■ EXTRACTED RECORDS ■
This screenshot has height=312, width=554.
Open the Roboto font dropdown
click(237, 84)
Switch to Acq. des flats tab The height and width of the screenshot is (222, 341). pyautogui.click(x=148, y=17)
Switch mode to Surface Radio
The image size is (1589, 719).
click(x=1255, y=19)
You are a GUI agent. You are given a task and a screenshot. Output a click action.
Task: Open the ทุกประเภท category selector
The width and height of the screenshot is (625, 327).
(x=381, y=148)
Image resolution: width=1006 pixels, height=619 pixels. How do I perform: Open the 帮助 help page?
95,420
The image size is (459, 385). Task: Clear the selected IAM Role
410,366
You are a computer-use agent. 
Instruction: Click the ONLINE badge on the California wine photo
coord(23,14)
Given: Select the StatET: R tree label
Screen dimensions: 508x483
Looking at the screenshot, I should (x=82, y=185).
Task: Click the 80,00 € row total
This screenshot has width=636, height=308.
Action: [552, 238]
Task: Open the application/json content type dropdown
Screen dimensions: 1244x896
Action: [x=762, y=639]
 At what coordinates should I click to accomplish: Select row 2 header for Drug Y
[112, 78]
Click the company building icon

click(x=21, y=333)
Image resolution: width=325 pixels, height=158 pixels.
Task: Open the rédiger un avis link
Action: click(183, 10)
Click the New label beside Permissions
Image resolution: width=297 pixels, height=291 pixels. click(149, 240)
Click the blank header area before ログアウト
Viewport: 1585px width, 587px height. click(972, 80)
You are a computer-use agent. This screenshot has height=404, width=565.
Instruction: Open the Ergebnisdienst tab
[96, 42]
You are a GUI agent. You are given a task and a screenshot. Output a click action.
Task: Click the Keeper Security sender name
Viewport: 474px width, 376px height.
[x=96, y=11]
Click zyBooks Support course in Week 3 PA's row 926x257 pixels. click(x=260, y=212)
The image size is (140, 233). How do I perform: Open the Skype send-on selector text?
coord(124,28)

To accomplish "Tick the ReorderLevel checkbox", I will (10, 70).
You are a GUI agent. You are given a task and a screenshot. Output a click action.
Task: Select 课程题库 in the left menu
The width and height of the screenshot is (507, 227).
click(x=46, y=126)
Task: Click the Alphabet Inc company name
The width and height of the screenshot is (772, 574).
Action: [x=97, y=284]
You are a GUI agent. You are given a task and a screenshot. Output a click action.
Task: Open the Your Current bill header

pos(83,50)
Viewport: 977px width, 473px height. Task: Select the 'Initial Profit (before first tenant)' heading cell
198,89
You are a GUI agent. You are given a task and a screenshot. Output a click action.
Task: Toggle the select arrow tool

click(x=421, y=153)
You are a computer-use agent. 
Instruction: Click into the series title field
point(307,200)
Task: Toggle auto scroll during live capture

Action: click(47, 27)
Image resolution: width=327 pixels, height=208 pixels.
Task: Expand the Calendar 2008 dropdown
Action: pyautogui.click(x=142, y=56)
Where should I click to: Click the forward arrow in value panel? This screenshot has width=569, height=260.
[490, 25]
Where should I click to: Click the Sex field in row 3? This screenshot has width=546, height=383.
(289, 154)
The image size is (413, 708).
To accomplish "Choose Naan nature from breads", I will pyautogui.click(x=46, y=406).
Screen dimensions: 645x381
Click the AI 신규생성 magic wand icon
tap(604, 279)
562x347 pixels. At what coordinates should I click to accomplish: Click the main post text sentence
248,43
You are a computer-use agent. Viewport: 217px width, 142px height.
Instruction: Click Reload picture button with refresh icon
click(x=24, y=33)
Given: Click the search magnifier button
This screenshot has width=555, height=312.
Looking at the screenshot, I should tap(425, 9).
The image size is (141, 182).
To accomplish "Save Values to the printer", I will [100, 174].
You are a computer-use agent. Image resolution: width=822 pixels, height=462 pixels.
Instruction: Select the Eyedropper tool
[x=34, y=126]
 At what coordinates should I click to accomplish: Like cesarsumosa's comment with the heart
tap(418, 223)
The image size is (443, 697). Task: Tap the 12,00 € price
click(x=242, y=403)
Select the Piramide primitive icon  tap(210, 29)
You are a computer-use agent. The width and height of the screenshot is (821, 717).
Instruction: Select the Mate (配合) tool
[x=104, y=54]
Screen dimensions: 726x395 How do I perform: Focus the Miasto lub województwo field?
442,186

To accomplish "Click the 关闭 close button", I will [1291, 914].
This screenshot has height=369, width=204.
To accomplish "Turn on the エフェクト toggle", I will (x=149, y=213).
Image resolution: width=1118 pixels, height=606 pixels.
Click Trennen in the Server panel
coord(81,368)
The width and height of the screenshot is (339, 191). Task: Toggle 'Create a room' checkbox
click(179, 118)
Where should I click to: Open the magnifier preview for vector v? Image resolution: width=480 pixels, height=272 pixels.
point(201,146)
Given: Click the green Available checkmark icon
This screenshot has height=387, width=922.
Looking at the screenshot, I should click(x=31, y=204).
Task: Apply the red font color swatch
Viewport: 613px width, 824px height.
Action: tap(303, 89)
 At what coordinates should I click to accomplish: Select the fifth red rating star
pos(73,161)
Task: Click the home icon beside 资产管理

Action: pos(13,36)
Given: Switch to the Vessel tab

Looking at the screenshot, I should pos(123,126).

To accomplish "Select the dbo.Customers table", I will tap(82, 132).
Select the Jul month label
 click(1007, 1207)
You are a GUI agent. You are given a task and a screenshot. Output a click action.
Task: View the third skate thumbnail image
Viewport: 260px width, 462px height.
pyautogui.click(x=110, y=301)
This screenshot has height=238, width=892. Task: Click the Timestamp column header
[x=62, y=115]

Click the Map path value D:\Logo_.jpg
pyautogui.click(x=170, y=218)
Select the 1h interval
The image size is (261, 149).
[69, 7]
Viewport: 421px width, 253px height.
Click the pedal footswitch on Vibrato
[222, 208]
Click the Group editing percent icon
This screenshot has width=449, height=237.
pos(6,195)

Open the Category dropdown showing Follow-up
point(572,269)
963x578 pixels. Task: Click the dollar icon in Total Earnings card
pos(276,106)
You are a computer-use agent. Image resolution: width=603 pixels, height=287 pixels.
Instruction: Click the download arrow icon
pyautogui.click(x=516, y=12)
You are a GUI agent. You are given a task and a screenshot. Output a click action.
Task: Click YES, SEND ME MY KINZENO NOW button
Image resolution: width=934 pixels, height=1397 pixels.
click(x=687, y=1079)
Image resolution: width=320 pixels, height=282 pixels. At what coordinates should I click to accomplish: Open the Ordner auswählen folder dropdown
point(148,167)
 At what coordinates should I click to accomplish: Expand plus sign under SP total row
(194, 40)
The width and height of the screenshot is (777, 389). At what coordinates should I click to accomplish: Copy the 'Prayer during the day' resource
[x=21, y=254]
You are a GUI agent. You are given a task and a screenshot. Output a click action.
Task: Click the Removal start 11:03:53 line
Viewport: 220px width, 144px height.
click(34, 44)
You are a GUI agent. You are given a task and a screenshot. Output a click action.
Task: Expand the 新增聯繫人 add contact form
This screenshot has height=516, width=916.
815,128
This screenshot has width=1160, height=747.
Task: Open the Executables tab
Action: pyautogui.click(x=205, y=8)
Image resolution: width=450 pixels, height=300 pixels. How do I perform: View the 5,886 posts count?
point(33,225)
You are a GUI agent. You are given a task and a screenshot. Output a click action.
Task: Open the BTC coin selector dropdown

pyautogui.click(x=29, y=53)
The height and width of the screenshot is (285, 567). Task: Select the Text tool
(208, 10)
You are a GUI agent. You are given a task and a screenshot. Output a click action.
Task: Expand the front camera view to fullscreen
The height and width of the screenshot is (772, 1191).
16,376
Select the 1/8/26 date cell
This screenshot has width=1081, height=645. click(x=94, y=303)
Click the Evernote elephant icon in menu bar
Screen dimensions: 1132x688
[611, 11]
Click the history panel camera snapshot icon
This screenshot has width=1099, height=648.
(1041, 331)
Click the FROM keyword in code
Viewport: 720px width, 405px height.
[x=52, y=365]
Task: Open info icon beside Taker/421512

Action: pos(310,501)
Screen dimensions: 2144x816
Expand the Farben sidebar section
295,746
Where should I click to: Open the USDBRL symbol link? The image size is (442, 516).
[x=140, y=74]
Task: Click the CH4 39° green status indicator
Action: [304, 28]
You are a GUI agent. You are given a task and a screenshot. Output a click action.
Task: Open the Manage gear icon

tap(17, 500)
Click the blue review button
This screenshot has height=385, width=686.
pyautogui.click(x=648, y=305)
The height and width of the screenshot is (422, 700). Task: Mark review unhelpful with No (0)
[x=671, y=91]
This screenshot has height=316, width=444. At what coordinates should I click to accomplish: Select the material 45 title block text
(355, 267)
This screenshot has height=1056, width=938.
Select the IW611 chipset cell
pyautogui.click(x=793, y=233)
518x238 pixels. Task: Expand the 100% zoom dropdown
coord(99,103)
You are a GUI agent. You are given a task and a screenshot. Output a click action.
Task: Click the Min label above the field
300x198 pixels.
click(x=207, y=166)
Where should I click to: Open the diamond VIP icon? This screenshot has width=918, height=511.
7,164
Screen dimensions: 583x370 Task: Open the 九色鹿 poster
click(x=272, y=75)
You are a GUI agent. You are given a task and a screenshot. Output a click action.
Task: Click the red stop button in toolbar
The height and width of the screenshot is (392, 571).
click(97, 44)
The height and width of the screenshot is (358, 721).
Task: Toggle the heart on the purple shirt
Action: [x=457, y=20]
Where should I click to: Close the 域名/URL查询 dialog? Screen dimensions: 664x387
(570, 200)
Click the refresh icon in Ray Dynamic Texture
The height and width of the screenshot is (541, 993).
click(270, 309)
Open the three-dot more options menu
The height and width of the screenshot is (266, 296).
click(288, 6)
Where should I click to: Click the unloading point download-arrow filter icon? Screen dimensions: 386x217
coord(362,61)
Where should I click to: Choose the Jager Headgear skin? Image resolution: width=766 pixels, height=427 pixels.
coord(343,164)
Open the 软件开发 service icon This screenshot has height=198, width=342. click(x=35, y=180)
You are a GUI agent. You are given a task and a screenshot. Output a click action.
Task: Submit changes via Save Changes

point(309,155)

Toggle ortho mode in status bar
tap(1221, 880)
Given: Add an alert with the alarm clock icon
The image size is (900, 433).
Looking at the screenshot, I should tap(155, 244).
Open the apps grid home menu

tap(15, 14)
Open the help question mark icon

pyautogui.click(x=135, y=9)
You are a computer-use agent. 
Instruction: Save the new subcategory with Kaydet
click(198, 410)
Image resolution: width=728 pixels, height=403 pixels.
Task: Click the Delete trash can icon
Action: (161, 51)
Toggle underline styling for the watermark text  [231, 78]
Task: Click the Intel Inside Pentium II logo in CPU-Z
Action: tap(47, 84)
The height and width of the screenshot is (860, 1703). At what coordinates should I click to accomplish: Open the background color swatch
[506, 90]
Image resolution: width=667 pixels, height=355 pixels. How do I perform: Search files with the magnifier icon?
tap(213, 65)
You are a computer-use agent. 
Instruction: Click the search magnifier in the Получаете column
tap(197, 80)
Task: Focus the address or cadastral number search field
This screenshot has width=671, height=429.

■ PROBLEM REQUIREMENTS ■
Transcribe, exactly and without additions, the lines of the records above, beginning with the line that contains "Screen dimensions: 583x370" and ending with the line that contains "Task: Click the red stop button in toolbar", both included.

■ SOLUTION FOR THIS EXERCISE ■
Screen dimensions: 583x370 Task: Open the 九色鹿 poster
click(x=272, y=75)
You are a GUI agent. You are given a task and a screenshot. Output a click action.
Task: Click the red stop button in toolbar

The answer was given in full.